Perdalam ‘Link & Match’, Vokasi Lebih Siap Masuk Industri

Perdalam ‘Link & Match’, Vokasi Lebih Siap Masuk Industri

Jakarta, Ditjen Diksi - Pendidikan Vokasi terdahulu bakal tampil “beda” ke depannya.  Bukannya mengapa, Kemendikbud sendiri melalui Direktorat Jenderal Pendidikan Vokasi (Ditjen Diksi) yang baru dibentuk bakal lebih meningkatkan kompetensi para lulusan pendidikan vokasi.


“Ditjen yang baru, namun tidak dengan program baru, melainkan memperdalam ‘link & match’ sampai dengan menikah, berbagi peran, risiko, hingga investasi,” terang Dirjen Vokasi Wikan Sakarinto dalam livestream dialog industri bertema “Menciptakan SDM Unggul dengan Pendidikan Vokasi” pada Jumat pagi (03/07) yang dipandu oleh Pemimpin Redaksi Koran Tempo Budi Setyarso.
Wikan menjelaskan,  ukuran “memperdalam” yang dimaksud adalah mencakup beberapa hal.  Pertama, kampus dan SMK harus merombak kurikulum bersama industri. Kedua, lembaga pendidikan menempatkan pengajar dari pihak industri, serta ketiga, pemagangan akan diajarkan secara bersama.  Adapun keempat, harus ada penyerapan lulusan pendidikan di industri. “Ini wajib untuk ‘link & match’. Sehingga kalau banyak pernikahan, namanya ‘pernikahan massal’,” jelasnya.
Karenanya, tutur Wikan, seluruh strategi harus dilakukan dengan duduk bersama antara pendidikan vokasi dengan industri.  Sebagai “mak comblang”, pemerintah juga menyesuaikan regulasi sesuai dengan kebutuhan tersebut. Selain itu, pihaknya akan turut merombak mind set pengajar agar dapat menginspirasi peserta didiknya. Pasalnya, vokasi harus menjadi pilihan pertama peserta didik hingga hasilnya dapat terjaga.
Narasumber lain, yakni Ketua Umum Kamar Dagang Indonesia Rosan Roeslani, menyebutkan bahwa masih terjadi gap tinggi antara kebutuhan industri dengan pendidikan vokasi. Bahkan, pihaknya telah melakukan pelatihan kepada lebih dari 2.000 perusahaan yang siap bekerja sama dengan vokasi.

“Vokasi harus kerja sama dengan usaha agar bisa berjalan. Kami apresiasi pemerintah, dan terus memberi masukan agar program vokasi cocok dengan kebutuhan industri ke depannya. Vokasi sangat penting untuk meningkatkan daya saing pekerja kita,” terang Rosan.

## BARIS DATA
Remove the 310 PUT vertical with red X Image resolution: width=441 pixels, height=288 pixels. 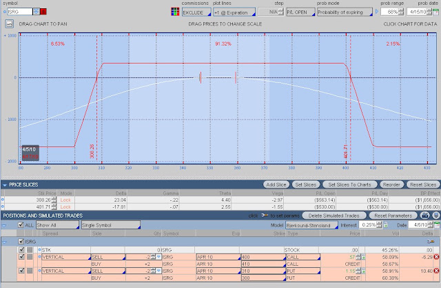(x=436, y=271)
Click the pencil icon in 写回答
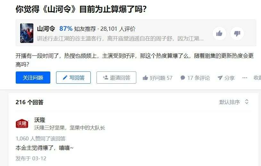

* * *

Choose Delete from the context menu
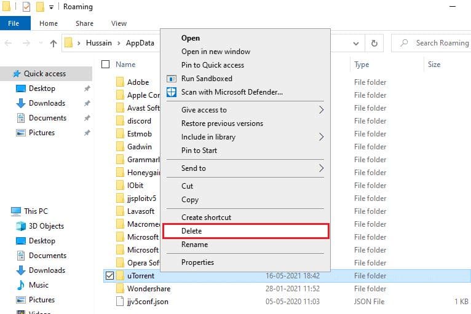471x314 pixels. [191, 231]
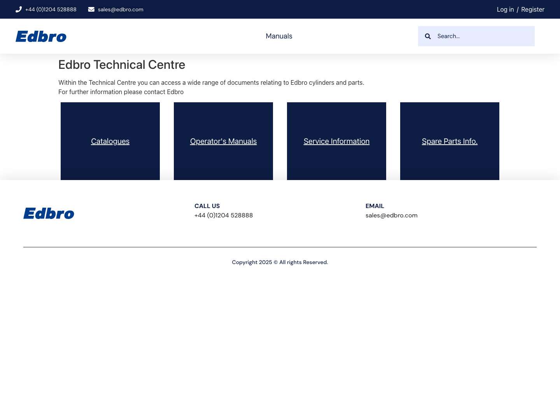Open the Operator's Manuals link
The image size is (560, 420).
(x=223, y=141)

## KETENTUAN TUGAS
Salin persis bagian teks bacaan dari "Karenanya, tutur Wikan, seluruh" sampai "sama dengan vokasi.".

## JAWABAN TUGAS
Karenanya, tutur Wikan, seluruh strategi harus dilakukan dengan duduk bersama antara pendidikan vokasi dengan industri.  Sebagai “mak comblang”, pemerintah juga menyesuaikan regulasi sesuai dengan kebutuhan tersebut. Selain itu, pihaknya akan turut merombak mind set pengajar agar dapat menginspirasi peserta didiknya. Pasalnya, vokasi harus menjadi pilihan pertama peserta didik hingga hasilnya dapat terjaga.
Narasumber lain, yakni Ketua Umum Kamar Dagang Indonesia Rosan Roeslani, menyebutkan bahwa masih terjadi gap tinggi antara kebutuhan industri dengan pendidikan vokasi. Bahkan, pihaknya telah melakukan pelatihan kepada lebih dari 2.000 perusahaan yang siap bekerja sama dengan vokasi.